▶ What needs to be done:
Images are to be omitted, and the rest of the records reproduced exactly.

▶ Data supplied:
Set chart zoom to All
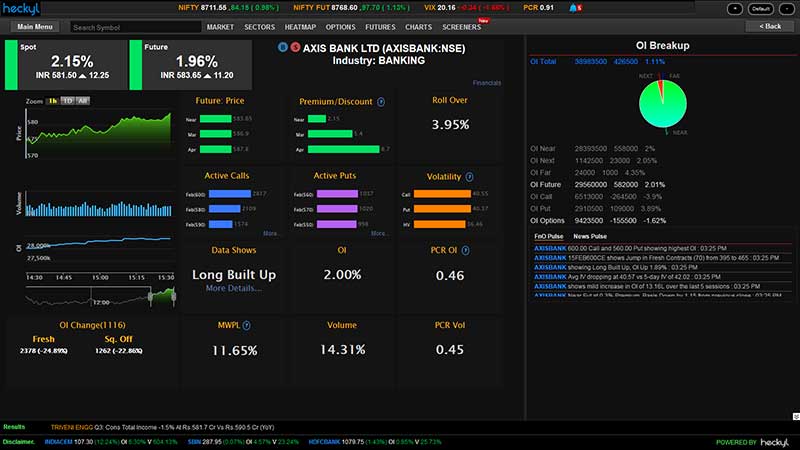Screen dimensions: 800x450 (83, 101)
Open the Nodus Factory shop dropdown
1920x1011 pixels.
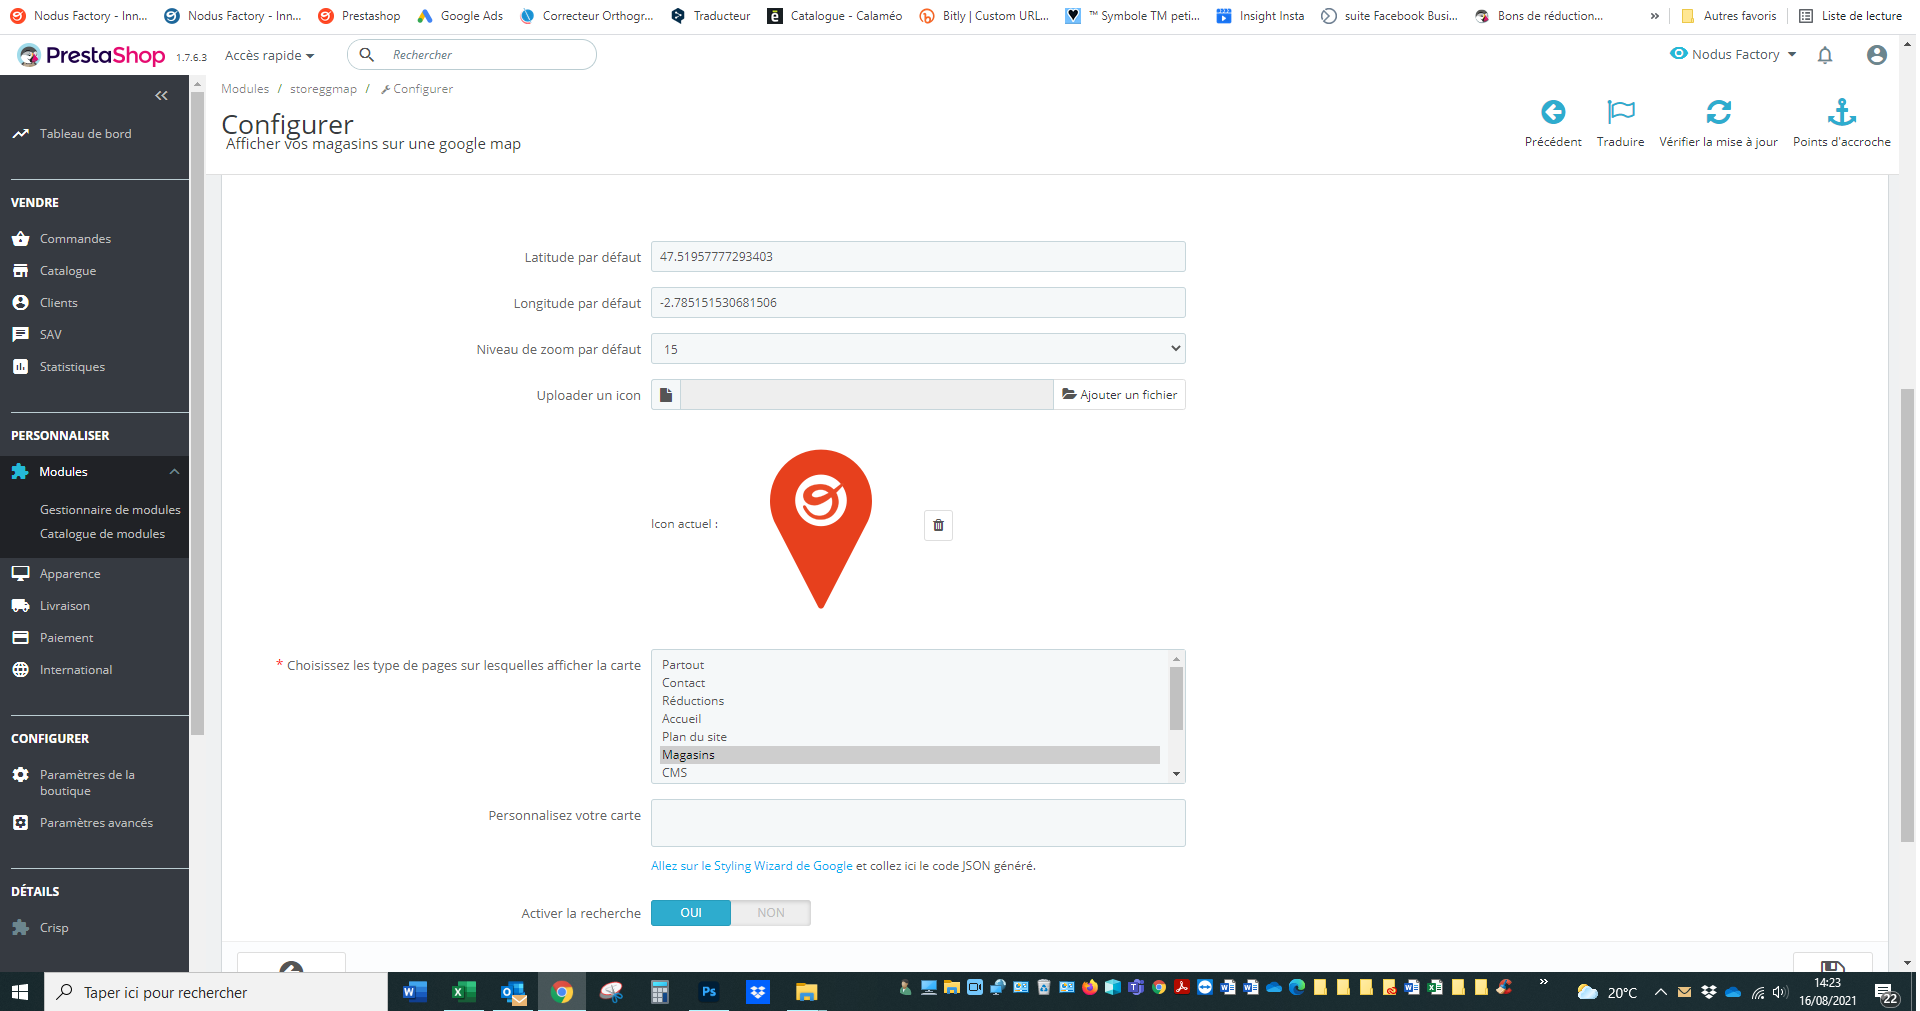1734,54
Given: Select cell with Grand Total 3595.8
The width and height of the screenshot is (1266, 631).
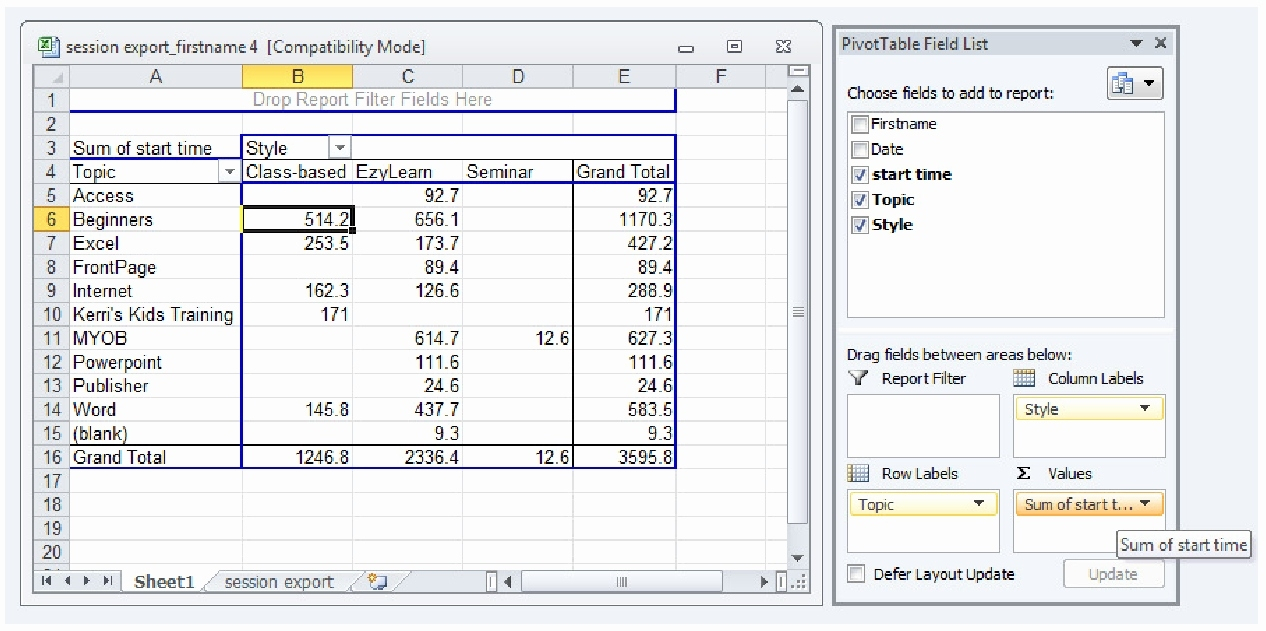Looking at the screenshot, I should click(x=623, y=457).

▶ Task response:
Set chart zoom to All
Screen dimensions: 800x450 (83, 101)
Open the Nodus Factory shop dropdown
1920x1011 pixels.
1734,54
Given: Select cell with Grand Total 3595.8
The width and height of the screenshot is (1266, 631).
Looking at the screenshot, I should click(x=623, y=457).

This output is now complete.